Weltraum-Business 2.0
In den ersten Tagen der russischen Invasion tauchte mit Starlink unerwartet ein Name auf, der den bedrängten Ukrainern Hilfe aus dem All verheißt. Das Satelliten-Internet des amerikanischen Unternehmens SpaceX könnte tatsächlich zu einem kriegsentscheidenden Faktor werden. Denn es sichert die Breitband-Internetversorgung im Land trotz zunehmender Zerstörung der Infrastruktur. Hinter Starlink und SpaceX steht Tesla-Gründer Elon Musk. Mit seinen 2.000 Hightech- Trabanten ist Starlink das größte Satellitennetzwerk aller Zeiten. Es ist daher ein vielversprechendes Geschäftsmodell. Denn nur rund zehn Prozent der Erdoberfläche verfügen über Handyempfang. Der weltweite Markt wird auf eine Billion US-Dollar geschätzt.

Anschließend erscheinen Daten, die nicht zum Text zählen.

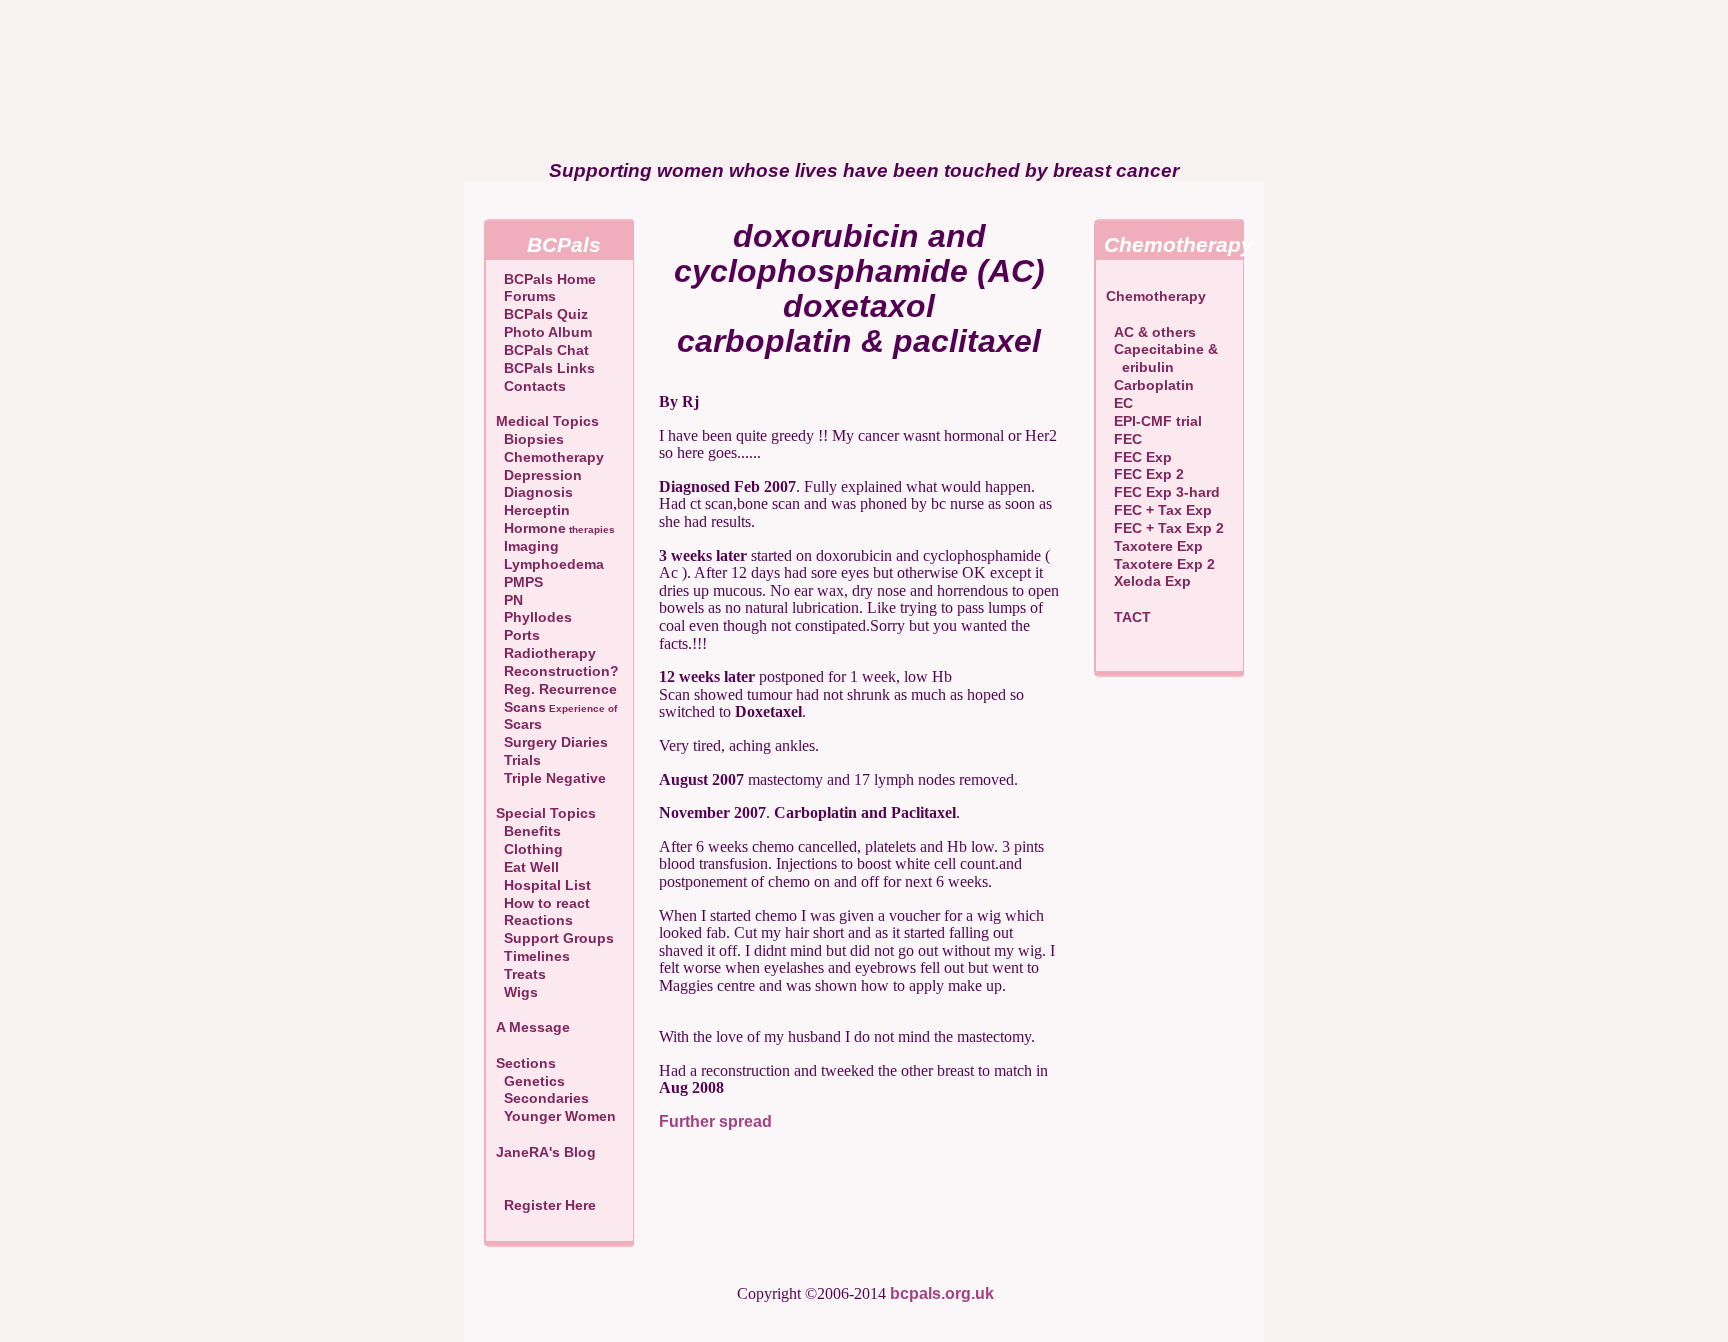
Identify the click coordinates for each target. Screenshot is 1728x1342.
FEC (1124, 439)
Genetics (530, 1081)
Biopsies (530, 439)
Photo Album (544, 332)
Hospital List (543, 885)
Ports (518, 635)
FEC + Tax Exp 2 (1165, 528)
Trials (518, 760)
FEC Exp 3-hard (1163, 492)
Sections (526, 1063)
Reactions (534, 920)
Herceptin (533, 510)
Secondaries (542, 1098)
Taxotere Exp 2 (1160, 564)
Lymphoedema (550, 564)
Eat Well (527, 867)
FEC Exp (1139, 457)
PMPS (519, 582)
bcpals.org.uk (942, 1293)
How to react (543, 903)
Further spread (715, 1121)
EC (1119, 403)
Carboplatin (1150, 385)
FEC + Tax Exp (1159, 510)
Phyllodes (534, 617)
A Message (533, 1027)
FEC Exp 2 (1145, 474)
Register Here (550, 1205)
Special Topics (546, 813)
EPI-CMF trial (1154, 421)
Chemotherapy (550, 457)
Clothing (529, 849)
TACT (1128, 617)
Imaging (527, 546)
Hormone (555, 528)
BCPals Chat (542, 350)
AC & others (1151, 332)
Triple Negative (551, 778)
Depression (539, 475)
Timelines (533, 956)
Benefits (528, 831)
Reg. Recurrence (556, 689)
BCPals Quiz (542, 314)
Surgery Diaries (552, 742)
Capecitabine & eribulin (1162, 358)
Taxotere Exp (1154, 546)
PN (509, 600)
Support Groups (555, 938)
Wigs (517, 992)
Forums (526, 296)
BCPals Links (545, 368)
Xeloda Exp (1148, 581)
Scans (556, 707)
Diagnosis (534, 492)
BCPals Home (546, 279)
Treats (521, 974)
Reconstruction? (557, 671)
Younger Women (556, 1116)
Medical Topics (547, 421)
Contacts (531, 386)
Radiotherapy (546, 653)
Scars (519, 724)
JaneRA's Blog (546, 1152)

Kleiner, stärker, billiger
SpaceX ist nicht das einzige Startup mit einem Faible für Geschäfte in der Schwerelosigkeit. In Österreich liefert das Aerospace-Unternehmen FACC AG ab Oktober 2022 erstmals Teile für die neue Trägerrakete Ariane 6 – eine Art europäisches Gegenmodell zu SpaceX. Weil die Triebwerke in der Ukraine gebaut werden und die Abschussrampen in Russland stehen, drohen jedoch wichtige Projekte der europäischen Raumfahrtbehörde ESA zu stocken. Profitieren könnten davon Startups, die auf Microlauncher-Technologien setzen. In Deutschland sind mit Isar Aerospace, Hyimpulse und Rocket Factory Augsburg (RFA) gleich drei Technologie- Gründer mit Kleinraketensystemen am Start. Im neuen Werk von Isar Aerospace in der Nähe von München arbeiten 200 Personen an der 28 Meter langen zweistufigen Rakete „Spectrum“. Deren Jungfernflug ist für Ende des Jahres im norwegischen Andøya geplant. Der erste kommerzielle Flug mit Satelliten an Bord soll bereits 2023 stattfinden. Kleiner, leistungsfähiger und billiger ist nicht nur das Erfolgsrezept der Smartphone-Industrie, sondern auch der Raumfahrt. Punkto Miniaturisierung sind die Europäer gut im Rennen. Von sich reden machte das Startup Astrocast mit Sitz in Lausanne. Das börsennotierte Schweizer Unternehmen schießt Nano-Satelliten ins All und bringt damit das Internet of Things (IoT) zum Laufen. In zwei Jahren soll ein Netzwerk mit 100 IoT-Satelliten für Unternehmen eine leistbare Alternative zu Wireless-Netzwerken bieten.
In den Orbit oder zum Mond
Wer allerdings ein wahrer Startup-Gründer ist, denkt über den Orbit hinaus. So will Elon Musk mit Starlink seine Marsreisen finanzieren. Die US-Raumfahrtbehörde NASA plant mit der Superrakete „Artemis“ den ersten Mondflug seit fast 50 Jahren. Ein Ziel der neuen Mondmission ist es, eine dauerhafte Station für Astronauten am Mond zu etablieren. Die Module für das Mond-Habitat könnten von dem riesigen 3D-Drucker des Startups ICON (iconbuild.com) kommen. Mit seinem „Project Olympus“ hat ICON eine Auszeichnung an der 3D-Printed Habitat Challenge der NASA für die vollständig versiegelte Struktur des Gebäudes erhalten. Mondbewohner sind extremen Temperaturen und Strahlungen ausgesetzt. Zum Bau sollen auch Materialien vor Ort wie Mondgestein und Eis aus Kratern verwendet werden können. Auch das deutsche Unternehmen Levity denkt weit voraus. Es plant den Bau einer lunaren Satellitenplattform, mit der Kunden ihre Fracht zum Mond transportieren können. Das Zehnmannteam aus Bremen sieht sich als „New-Space-Spedition zum Mond“. Der erste Demoflug ist für 2026 geplant. Die Kleinsatelliten werden mit Microlauncher in die Erdumlaufbahn gebracht. Luftschlösser im All? Möglich. Andererseits hat das Beratungsunternehmen PwC die Marktpotenziale am Mond in den kommenden zwei Jahrzehnten auf 55 bis 100 Milliarden Euro taxiert. Echtes Neuland ist auch der Weltraumtourismus. Auf diesem Feld misst sich Elon Musks SpaceX mit Blue Origin von Amazon- Boss Jeff Bezos und Virgin Galactic, gegründet 2004 von Richard Branson. Ein Ticket kostet zwischen 250.000 und 500.000 US-Dollar.